I’m a historian myself, I studied renaissance, the style, architecture, etc. But after a trip to Tuscany I’ve realised the extensive use of dark green (marble?) and I wonder why? Is it due to the existence of local supplies?
The green stone you’re referring to is called serpentine (sometimes “green marble of Prato”) and was used extensively in Tuscany (and elsewhere). To understand why we see so much of it in medieval and early modern Tuscan architecture it helps to look further back: colored marbles (or other stones, although for our purposes “marble” will suffice) were commonly used throughout antiquity all over Italy. When builders in the twelfth, thirteenth, and fourteenth centuries—what we often call Romanesque and Gothic—wanted to call to mind “ancient” architecture one of the ways they did so was through the use of colored marbles. Serpentine, or green marble, is just one of locally available colored marbles that builders made extensive use of (dark grey pietra serena is another that you see very often).

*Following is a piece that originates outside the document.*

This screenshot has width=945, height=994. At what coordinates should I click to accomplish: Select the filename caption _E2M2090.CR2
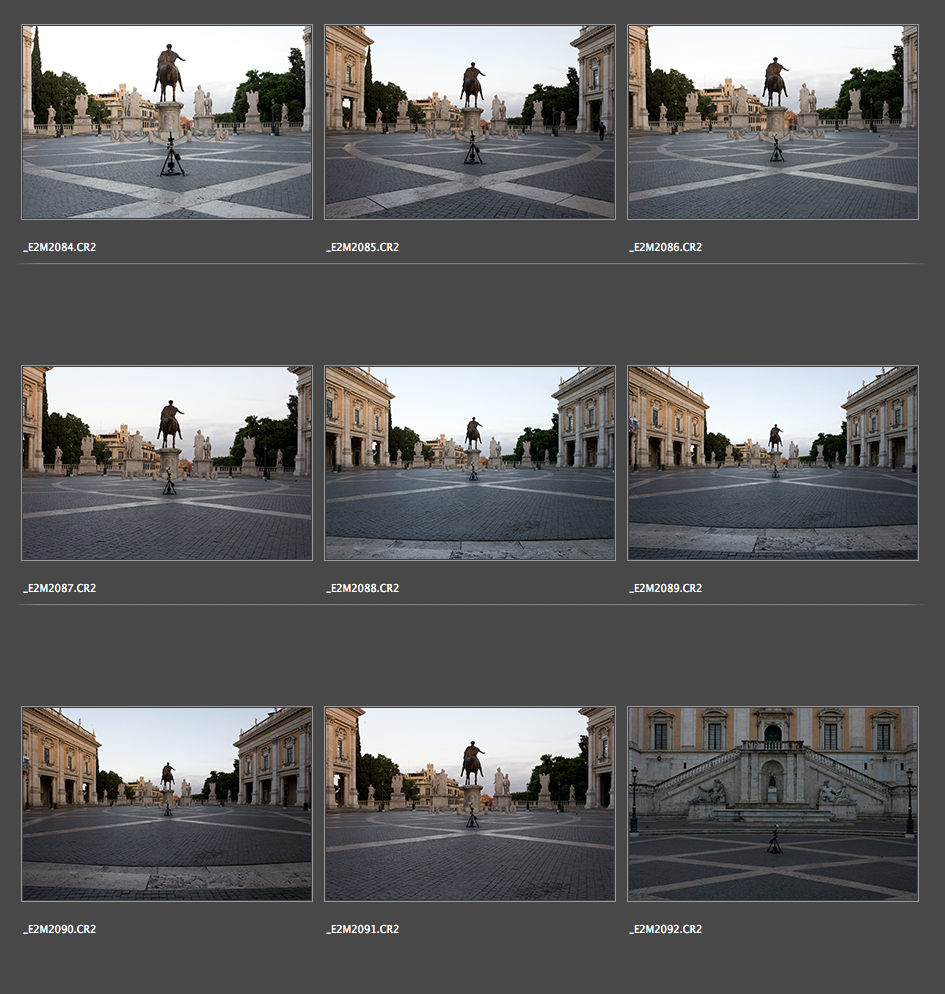pos(60,929)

Colored marbles were associated with the splendor of antiquity, thanks to their survival in large- and small-scale works—e.g., buildings and tombs—and thus using them in the Middle Ages was a way to make something visually resplendent while also referencing the glory of antiquity (the resurgence in mosaics during this period, particularly in Roman churches, is an example of a related phenomenon).
This use of colored marbles in the eleventh–thirteenth centuries as a means of referencing antiquity then influenced subsequent architects in later centuries, who occasionally considered Romanesque structures to be “ancient.” The most famous example of this is the Florence Baptistry, which—in its current incarnation—was built in the eleventh/twelfth centuries but was believed to be “ancient” by Florentines just a few hundred years later. The Florence chronicler Giovanni Villani, writing in the early fourteenth century in his La Nuova Cronica, claimed it to have been a Temple to Mars that was later reconsecrated to St John the Baptist and turned into a baptistry. There’s some valid debate over whether Florentines really thought this structure was from antiquity (and there is evidence it was built atop earlier structures, but you could say that about nearly any building in Italy), but from a stylistic and cultural standpoint it served as a model from ”antiquity,” and thus influenced subsequent structures that attempted to look ancient.

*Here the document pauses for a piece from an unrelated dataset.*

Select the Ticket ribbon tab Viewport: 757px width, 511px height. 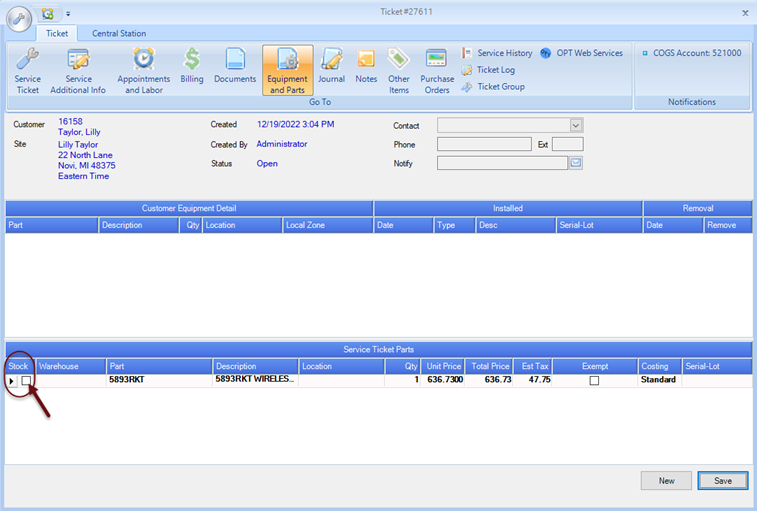[57, 33]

This reliance on Romanesque sources as “ancient” models is part of the reason why, e.g., Alberti’s façade of Santa Maria Novella looks the way it does: i.e., a certain classicism (in its proportions and reliance on mathematical relations) filtered through the lens of Romanesque vocabulary (which itself was referring back to antiquity).
As an aside, one of the best ways to see the great variety of colored stones used from antiquity through the Renaissance is simply by looking down in churches—the flooring in many medieval and Renaissance churches is often a great mix of colored stones, in many cases taken directly from ancient sources.

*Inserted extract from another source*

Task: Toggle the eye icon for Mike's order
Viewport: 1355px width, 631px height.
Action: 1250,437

I’m drawing on a lot of my own notes from teaching here, but the literature on Tuscan/Italian architecture is vast. Peter Murray’s The architecture of the Italian Renaissance (1986) is a classic, short primer on the subject. John White, Art and Architecture in Italy: 1250-1400 (1966/rev. ed 1993) is similarly classic, although much more extensive (a bit dry though). Diana Norman’s Siena, Florence, and Padua: Art, Society, and Religion 1280-1400 (two volumes) is an excellent, very readable source on the period.
Hey man, awesome explanation, and very interesting.
I did study Roman archaeology as part of my uni studies, and I do of course know about the use of pigments on marble, both building and statues but I did not associate “colores marbles” with antiquity. Is there any particular Roman or Greek example preserved today that you can think of?